**** MATERIAL TO PROCESS ****
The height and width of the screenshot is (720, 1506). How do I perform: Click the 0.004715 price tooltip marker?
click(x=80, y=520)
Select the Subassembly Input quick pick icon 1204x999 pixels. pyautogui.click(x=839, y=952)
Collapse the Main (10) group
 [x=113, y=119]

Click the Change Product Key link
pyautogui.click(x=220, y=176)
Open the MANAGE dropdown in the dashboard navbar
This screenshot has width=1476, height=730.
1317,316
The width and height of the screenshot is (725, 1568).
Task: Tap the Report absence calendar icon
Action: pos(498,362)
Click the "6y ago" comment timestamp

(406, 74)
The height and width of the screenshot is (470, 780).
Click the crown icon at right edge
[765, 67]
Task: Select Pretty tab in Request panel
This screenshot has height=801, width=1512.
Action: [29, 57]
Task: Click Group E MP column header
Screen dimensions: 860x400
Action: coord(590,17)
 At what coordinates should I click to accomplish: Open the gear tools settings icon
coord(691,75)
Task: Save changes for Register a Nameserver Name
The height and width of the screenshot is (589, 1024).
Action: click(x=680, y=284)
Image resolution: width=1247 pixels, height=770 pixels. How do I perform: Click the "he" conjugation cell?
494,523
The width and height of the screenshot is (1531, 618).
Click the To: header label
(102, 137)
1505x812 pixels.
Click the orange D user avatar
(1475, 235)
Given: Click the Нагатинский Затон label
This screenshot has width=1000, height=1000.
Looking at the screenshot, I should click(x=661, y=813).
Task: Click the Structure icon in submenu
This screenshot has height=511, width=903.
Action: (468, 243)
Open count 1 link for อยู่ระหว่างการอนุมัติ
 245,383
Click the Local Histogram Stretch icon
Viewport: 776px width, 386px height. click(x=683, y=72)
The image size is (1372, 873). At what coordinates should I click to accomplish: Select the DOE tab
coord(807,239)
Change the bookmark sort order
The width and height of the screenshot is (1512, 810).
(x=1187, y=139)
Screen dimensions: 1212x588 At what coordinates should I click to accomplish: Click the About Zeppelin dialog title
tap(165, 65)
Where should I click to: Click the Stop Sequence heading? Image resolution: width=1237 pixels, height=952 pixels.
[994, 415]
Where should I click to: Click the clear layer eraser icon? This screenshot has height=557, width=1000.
****
- TASK OBJECTIVE
Change every "pixels" in the listing above to "px" and leave everything else untouched.

- OUTPUT OF THE TASK
The height and width of the screenshot is (720, 1506). How do I perform: Click the 0.004715 price tooltip marker?
click(x=80, y=520)
Select the Subassembly Input quick pick icon 1204x999 px. pyautogui.click(x=839, y=952)
Collapse the Main (10) group
 [x=113, y=119]

Click the Change Product Key link
pyautogui.click(x=220, y=176)
Open the MANAGE dropdown in the dashboard navbar
This screenshot has width=1476, height=730.
1317,316
The width and height of the screenshot is (725, 1568).
Task: Tap the Report absence calendar icon
Action: pos(498,362)
Click the "6y ago" comment timestamp

(406, 74)
The height and width of the screenshot is (470, 780).
Click the crown icon at right edge
[765, 67]
Task: Select Pretty tab in Request panel
This screenshot has height=801, width=1512.
Action: [29, 57]
Task: Click Group E MP column header
Screen dimensions: 860x400
Action: coord(590,17)
 At what coordinates should I click to accomplish: Open the gear tools settings icon
coord(691,75)
Task: Save changes for Register a Nameserver Name
The height and width of the screenshot is (589, 1024).
Action: click(x=680, y=284)
Image resolution: width=1247 px, height=770 px. How do I perform: Click the "he" conjugation cell?
494,523
The width and height of the screenshot is (1531, 618).
Click the To: header label
(102, 137)
1505x812 px.
Click the orange D user avatar
(1475, 235)
Given: Click the Нагатинский Затон label
This screenshot has width=1000, height=1000.
Looking at the screenshot, I should click(x=661, y=813).
Task: Click the Structure icon in submenu
This screenshot has height=511, width=903.
Action: (468, 243)
Open count 1 link for อยู่ระหว่างการอนุมัติ
 245,383
Click the Local Histogram Stretch icon
Viewport: 776px width, 386px height. click(x=683, y=72)
The image size is (1372, 873). At what coordinates should I click to accomplish: Select the DOE tab
coord(807,239)
Change the bookmark sort order
The width and height of the screenshot is (1512, 810).
(x=1187, y=139)
Screen dimensions: 1212x588 At what coordinates should I click to accomplish: Click the About Zeppelin dialog title
tap(165, 65)
Where should I click to: Click the Stop Sequence heading? Image resolution: width=1237 px, height=952 px.
[994, 415]
Where should I click to: Click the clear layer eraser icon? This screenshot has height=557, width=1000.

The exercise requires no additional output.